「彼女の言いたいことはわかります。塚原さんたちが仕組んで速見コーチに厳しい処分が下ったという不信感が、その言葉の背景にあるんだと思います。ただ、処分が重いかどうかに関しては、ちょっと誤解があります。無期限の登録抹消というのは当初、永久追放に近いと捉えられていたと思います。その後の体操協会の説明だと、無期限というのは、とりわけ期限を設けないということであって、永久的という意味ではない。『真摯に反省し、実績を積んだ後で都道府県より申請があれば再登録が検討されることになる』ということです。復帰することはあり得るし、速見コーチが宮川選手を再び指導することも可能性一般としてはあり得ます。だから必ずしも、処分が重すぎるとはいえないのです」
8月31日に塚原夫妻は、宮川選手との面談の際の録音データを公表していた。
「普通に考えて、そもそもなんでそれを録音していたのかが、よくわからないですよね。自分が助言をする時に、本人に内緒で、なぜわざわざ録音したのか。それを証拠として出してきたといっても、自分は録音しているのがわかっているのですから、普段より優しい口調になることも容易に想像できます。塚原さんはそれを自分がパワハラをしていない証拠として出したわけですよね。確かにものの言い方は普段と違って柔らかいかもしれない。だけど内容は明らかにパワハラで、受動的立場にいる人にああいうことを言ってはいけないという見本のようなものですよ。
例えば、学校に行くことができない不登校の生徒に、担任の先生が『それは逃げでしょう』『弱いでしょう』というのは、1番言ってはいけないことです。それと同じような『それはあなたのわがまま』『親を呼び出しましょうか? 私が』ということを言っているわけじゃないですか。それはやってはいけないことなのに、その認識がない。自分は正しいことを言っていると思っているということが、録音データの公表で明らかになったことです。
宮川選手のほうは、信頼している速見コーチを塚原さんたちがなんらかのかたちで陥れて、自分たちが一緒にできなくなったと思っているわけですよね。仕掛けたと思っている相手に何を言われたって、負担になるばっかりだということは容易に想像できるのですが、そういうこともわかってない。いかに自分たちが間違っていたか、横柄だったか、指摘されて納得せざるを得なくなって、謝罪声明を出すことになったと思います。録音データが公表されたのは、ことを進展するきっかけにはなりました。だけど塚原さんたちの正当性を証明するのではなく、逆だったと思います」
日本スポーツ界全体の課題
昨年から今年にかけ、スポーツ界でさまざまな不祥事が明らかになり、今まで隠蔽されていた問題が噴出しているという印象を多くの人々が受けている。
「隠蔽していたのではなくて、誰も悪いと思ってなかった。

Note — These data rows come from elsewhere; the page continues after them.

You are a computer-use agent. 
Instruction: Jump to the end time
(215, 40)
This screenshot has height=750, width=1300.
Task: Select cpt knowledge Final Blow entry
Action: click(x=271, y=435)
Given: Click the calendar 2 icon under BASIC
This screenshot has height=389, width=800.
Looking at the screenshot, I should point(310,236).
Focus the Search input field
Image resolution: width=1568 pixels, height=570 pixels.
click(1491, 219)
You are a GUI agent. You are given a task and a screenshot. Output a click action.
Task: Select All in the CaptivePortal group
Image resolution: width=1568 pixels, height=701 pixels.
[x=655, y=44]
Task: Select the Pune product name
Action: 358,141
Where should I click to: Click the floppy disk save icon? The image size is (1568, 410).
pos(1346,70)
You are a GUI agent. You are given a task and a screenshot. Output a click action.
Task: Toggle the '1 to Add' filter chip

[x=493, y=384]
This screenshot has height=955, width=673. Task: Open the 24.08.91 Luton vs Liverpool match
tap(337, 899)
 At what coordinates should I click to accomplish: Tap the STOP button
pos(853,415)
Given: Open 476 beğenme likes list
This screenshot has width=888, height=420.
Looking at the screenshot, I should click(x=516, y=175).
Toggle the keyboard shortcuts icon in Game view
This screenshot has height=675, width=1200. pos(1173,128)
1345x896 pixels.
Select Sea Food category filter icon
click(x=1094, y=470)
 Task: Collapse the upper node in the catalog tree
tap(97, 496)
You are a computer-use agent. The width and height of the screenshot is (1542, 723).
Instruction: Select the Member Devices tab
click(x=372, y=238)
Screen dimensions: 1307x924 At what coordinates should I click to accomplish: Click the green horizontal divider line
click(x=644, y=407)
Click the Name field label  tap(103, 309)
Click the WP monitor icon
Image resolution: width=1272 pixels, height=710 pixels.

そんなの当たり前だと思ってきたのです。録音データを公開するというのが、その象徴ですけど、あれを悪いとは思ってないわけですよ。世間はパワハラのことを問題にしてきているのに、スポーツ界はまったく対応し切れてない。さすがに体罰が悪いというのは共通認識になっていますけど、それでさえ体罰をやったほうが強くなると思っている人も残っていて、それは隠蔽されています。